Mais, le plus souvent, les débats des colistiers tombent dans l'oubli. Difficile de se souvenir d'un moment marquant entre Kamala Harris et Mike Pence, il y a quatre ans, à l'exception de la mouche qui est restée plus de deux minutes sur les cheveux argentés du vice-président américain sans qu'il s'en rende compte, captivant la nation tout entière.

Un duel d'anciens militaires

« Les électeurs font principalement un choix entre les candidats à la présidence. Le débat des colistiers offre une occasion d'informer les électeurs sur le ticket présidentiel et ce qu'ils défendent plutôt que sur les candidats à la vice-présidence eux-mêmes », juge Christopher Devine, professeur de sciences politiques à l'université de Dayton.

Mardi soir, J. D. Vance va naviguer en terrain miné. À peine est-il choisi par Donald Trump que sa sortie sur « les vieilles filles à chats sans enfants, qui veulent rendre le pays aussi misérable qu'elles », a été largement critiquée et il a mis son boss en porte-à-faux sur l'avortement. Le sénateur de l'Ohio a également joué un rôle central dans la propagation de la fausse rumeur sur les migrants haïtiens qui mangeraient les chiens et les chats des habitants de Springfield. Sur ce point, toutefois, Donald Trump est à l'unisson et le candidat républicain semble principalement attendre de son colistier qu'il galvanise sa base.

Tim Walz, lui, a connu des débuts plus réussis. En pleine « kamalamania » après le retrait de Joe Biden, ses attaques contre les idées weird (« bizarres ») de Donald Trump et J. D. Vance sont devenues virales. Depuis, « Coach Walz » semble toutefois passé à l'arrière-plan, se contentant de jouer les cheerleaders pour Kamala Harris.

La bataille pour le vote ouvrier

« Une des dynamiques intéressantes dans ce débat est la manière dont Vance et Walz rivalisent pour attirer les électeurs blancs, principalement ruraux, du Midwest », poursuit Devine. Un attrait qui doit beaucoup à leurs origines. Tim Walz a grandi dans un village du Nebraska, a servi pendant plus de vingt ans dans la garde nationale, a été tour à tour enseignant et coach avant de se lancer dans la politique dans un comté conservateur du Minnesota, État dont il est devenu le gouverneur. J. D. Vance n'a rien à lui envier : il s'est extirpé de la misère d'une enfance dans les Appalaches ravagées par le chômage et les opiacés, a servi chez les Marines, a intégré la prestigieuse université Yale, a fait fortune dans la Silicon Valley et a été élu sénateur à 38 ans.

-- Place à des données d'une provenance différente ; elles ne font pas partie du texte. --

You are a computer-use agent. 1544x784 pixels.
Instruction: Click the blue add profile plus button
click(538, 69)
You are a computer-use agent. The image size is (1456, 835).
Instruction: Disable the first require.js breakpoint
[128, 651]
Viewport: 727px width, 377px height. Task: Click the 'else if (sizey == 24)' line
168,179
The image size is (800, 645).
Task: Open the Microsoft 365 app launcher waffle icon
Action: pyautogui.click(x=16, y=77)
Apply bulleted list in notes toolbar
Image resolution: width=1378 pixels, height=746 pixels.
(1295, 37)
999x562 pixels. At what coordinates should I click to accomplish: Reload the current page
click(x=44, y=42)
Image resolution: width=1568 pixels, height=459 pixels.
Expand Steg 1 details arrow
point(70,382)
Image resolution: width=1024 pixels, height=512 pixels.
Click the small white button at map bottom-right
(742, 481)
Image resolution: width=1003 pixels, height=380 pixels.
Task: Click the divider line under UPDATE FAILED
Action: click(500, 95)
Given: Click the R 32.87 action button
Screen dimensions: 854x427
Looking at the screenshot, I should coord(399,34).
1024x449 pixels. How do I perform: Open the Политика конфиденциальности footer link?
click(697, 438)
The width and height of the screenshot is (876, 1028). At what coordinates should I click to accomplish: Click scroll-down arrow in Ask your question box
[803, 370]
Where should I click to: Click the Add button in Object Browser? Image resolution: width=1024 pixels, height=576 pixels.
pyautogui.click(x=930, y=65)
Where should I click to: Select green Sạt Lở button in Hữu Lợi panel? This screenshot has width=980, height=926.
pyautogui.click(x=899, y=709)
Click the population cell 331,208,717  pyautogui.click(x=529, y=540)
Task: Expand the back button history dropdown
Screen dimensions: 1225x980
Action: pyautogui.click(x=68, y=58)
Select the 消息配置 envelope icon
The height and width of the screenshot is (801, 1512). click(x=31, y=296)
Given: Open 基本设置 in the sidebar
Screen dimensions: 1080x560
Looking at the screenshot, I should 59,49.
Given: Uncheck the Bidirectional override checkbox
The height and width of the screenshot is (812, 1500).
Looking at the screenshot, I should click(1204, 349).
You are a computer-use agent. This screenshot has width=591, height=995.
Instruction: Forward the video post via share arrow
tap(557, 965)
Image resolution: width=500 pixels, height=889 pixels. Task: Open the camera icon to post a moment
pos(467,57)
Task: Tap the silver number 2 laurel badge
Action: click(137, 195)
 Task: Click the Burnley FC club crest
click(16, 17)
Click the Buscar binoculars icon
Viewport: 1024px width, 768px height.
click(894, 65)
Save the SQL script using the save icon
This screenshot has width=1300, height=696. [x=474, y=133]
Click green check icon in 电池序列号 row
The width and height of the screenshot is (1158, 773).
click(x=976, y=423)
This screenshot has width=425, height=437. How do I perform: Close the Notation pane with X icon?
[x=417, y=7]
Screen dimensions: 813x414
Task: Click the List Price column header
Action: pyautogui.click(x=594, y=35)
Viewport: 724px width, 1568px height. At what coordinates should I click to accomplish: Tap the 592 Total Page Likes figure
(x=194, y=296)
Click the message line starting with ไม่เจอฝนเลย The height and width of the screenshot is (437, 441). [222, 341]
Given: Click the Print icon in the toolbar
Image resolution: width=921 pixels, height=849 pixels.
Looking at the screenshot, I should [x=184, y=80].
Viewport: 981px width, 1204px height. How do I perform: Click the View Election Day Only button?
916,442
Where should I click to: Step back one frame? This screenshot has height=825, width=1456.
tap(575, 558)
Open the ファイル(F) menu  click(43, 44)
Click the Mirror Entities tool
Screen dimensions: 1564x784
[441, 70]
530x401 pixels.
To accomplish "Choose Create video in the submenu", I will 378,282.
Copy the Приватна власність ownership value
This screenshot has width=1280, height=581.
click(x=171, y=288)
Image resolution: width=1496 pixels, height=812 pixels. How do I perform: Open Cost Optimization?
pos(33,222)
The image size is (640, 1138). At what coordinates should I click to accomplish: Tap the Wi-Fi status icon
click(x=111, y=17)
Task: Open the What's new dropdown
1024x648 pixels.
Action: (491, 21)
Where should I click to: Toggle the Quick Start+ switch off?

Les recherches de Christopher Devine, publiées avec Kyle Kopko dans l'ouvrage Do Running Mates Matter ?, montrent toutefois que « les colistiers ne gagnent généralement pas de votes parmi les personnes partageant leur identité géographique ou démographique. Mais Kamala Harris espère que Walz pourra s'adresser à ces électeurs et les convaincre qu'elle défendra leurs intérêts ». Une mission cruciale alors que la démocrate est particulièrement à la peine chez les hommes qui n'ont pas fait d'études supérieures et que le vote des ouvriers pèsera lourd dans les trois États qui pourraient lui permettre de remporter l'élection : la Pennsylvanie, le Michigan et le Wisconsin.

Attention, prévient Aaron Kall, directeur des débats à l'université du Michigan : « J. D. Vance a une grande expérience médiatique, même face à des intervieweurs hostiles. Il ne fuit pas les controverses politiques et redouble souvent d'efforts lorsqu'il est attaqué. » Et, alors que ce débat sera sans doute le dernier de la campagne, les points marqués compteront double.